# INFO 3402 – Week 09: Assignment - Solutions

[Brian C. Keegan, Ph.D.](http://brianckeegan.com/)  
[Assistant Professor, Department of Information Science](https://www.colorado.edu/cmci/people/information-science/brian-c-keegan)  
University of Colorado Boulder  

Copyright and distributed under an [MIT License](https://opensource.org/licenses/MIT)

## Background

My research explores how Wikipedia editors self-organize to cover breaking news events. If you go to an article about a current event (*e.g.*, [2022 Russian invasion of Ukraine](https://en.wikipedia.org/wiki/2022_Russian_invasion_of_Ukraine)) you will see there is a tremendous amount of content (text, citations, images, *etc*.) that has been added in the space of days.

In this assignment we will use code I have developed to retrieve and analyze data about Wikipedia.

In [1]:
import pandas as pd
idx = pd.IndexSlice
import numpy as np

%matplotlib inline
import matplotlib.pyplot as plt

import wikifunctions as wf

## Question 01: Retrieve and explore an article revision history (10 pts)

Use the wikifunction `get_all_page_revisions` to retrieve the complete article revision history of the article "2022 Russian invasion of Ukraine" and store as `revs_en_df`. (1 pt)

Count the number of unique commits ("sha1") and distinct users ("user") in `revs_df`. (2 pts)

Make two side-by-side histograms. On the left, visualize the "lag" column with geometrically-sized bins and log-scaled x-axis. On the right, visualize the *absolute value* (hint: `np.abs`, [docs](https://numpy.org/doc/stable/reference/generated/numpy.absolute.html)) of the "diff" column with geometrically-sized bins and log-scaled x-axis. (5 pts)

Write a few sentences about what surprises you about the size and speed of the collaboration on this article. (2 pts)

**Extra credit (2 pts)**. Annotate each histogram with a vertical red line of the median values and the numeric value. 

## Question 02: Comparing across language editions (10 pts)

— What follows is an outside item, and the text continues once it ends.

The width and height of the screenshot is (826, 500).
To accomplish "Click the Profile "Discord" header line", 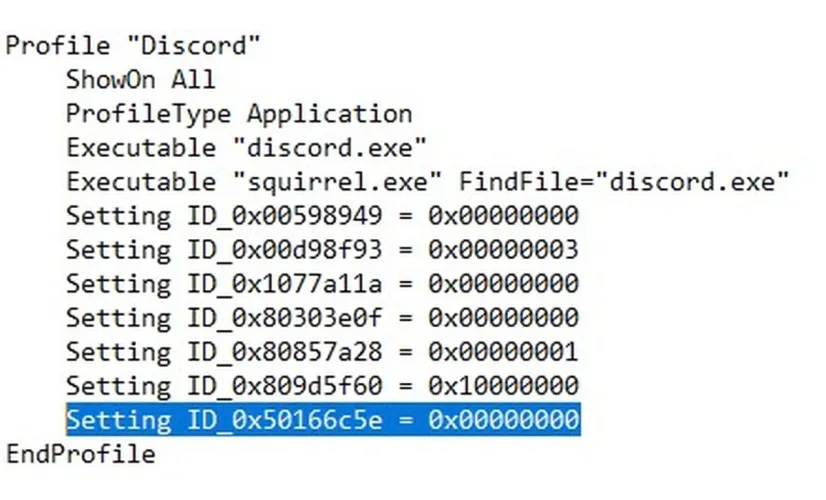I will coord(133,46).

Use the `get_all_page_revisions` function to get the revision history for the Russian and Ukrainian language versions about the conflict and store as `revs_ru_df` and `revs_uk_df` respectively. Make sure to change the default "endpoint" in the retrieval function. Inspect each DataFrame. (4 pts)

In [46]:
ru_title = 'Вторжение России на Украину (2022)'
uk_title = 'Російське вторгнення в Україну (2022)'

In [None]:
wf.get_pageviews()

Print the number of unique revisions and unique users for each language. (2 pts)

How many users overlap between the English and Russian versions? English and Ukrainian? Russian and Ukrainian? (3 pts)

Write a sentence or two about some of the patterns you've seen so far. (1 pt)

## Question 03: Retrieve the pageviews (10 pts)

Use the `get_pageviews` function to retrieve the pageviews for the article "[Ukraine](https://en.wikipedia.org/wiki/Ukraine)", "[Украина](https://ru.wikipedia.org/wiki/%D0%A3%D0%BA%D1%80%D0%B0%D0%B8%D0%BD%D0%B0)" (ru), "[Україна](https://uk.wikipedia.org/wiki/%D0%A3%D0%BA%D1%80%D0%B0%D1%97%D0%BD%D0%B0)" (uk) in each language edition with a "start" of "20190101" and store the resulting pandas Series as `pvs_en_s`, `pvs_ru_s`, and `pvs_uk_s` respectively. (3 pts)

Make a DataFrame called `ukraine_pvs` with the three Series as columns named "English", "Russian", and "Ukrainian". Inspect the first few rows of `ukraine_pvs`. (2 pts)

Make one, larger-than-default plot containing the pageview data of all three languages with a legend. (3 pts)

Slice the `ukraine_pvs` data from July 1, 2019 to June 30, 2020 and re-visualize. (2 pts)

**Extra credit (1 pt)**. Identify a specific event that drove one of the five significant spikes in English pageviews in this timeframe.

## Question 04: Aggregate and visualize revisions (10 pts)

Using a `Grouper` on the "timestamp" column in each language's revision DataFrame, aggregate the number of unique revisions ("sha1") and number of unique users ("user") at an hourly frequency and store as `revs_en_h`, `revs_ru_h`, and `revs_uk_h` respectively. (3 pts)

Use pandas's `concat` function to combine the hourly revision activity for all three languages into `war_editing_h`. Rename the columns with the language. Inspect the *last* five rows. (3 pts)

Visualize `war_revs_h` with a figure containing two subplots in one column and two rows. (3 pts)

Write a sentence or two about some of the similarities, differences, or other patterns you see in the editing behavior across languages. (1 pt)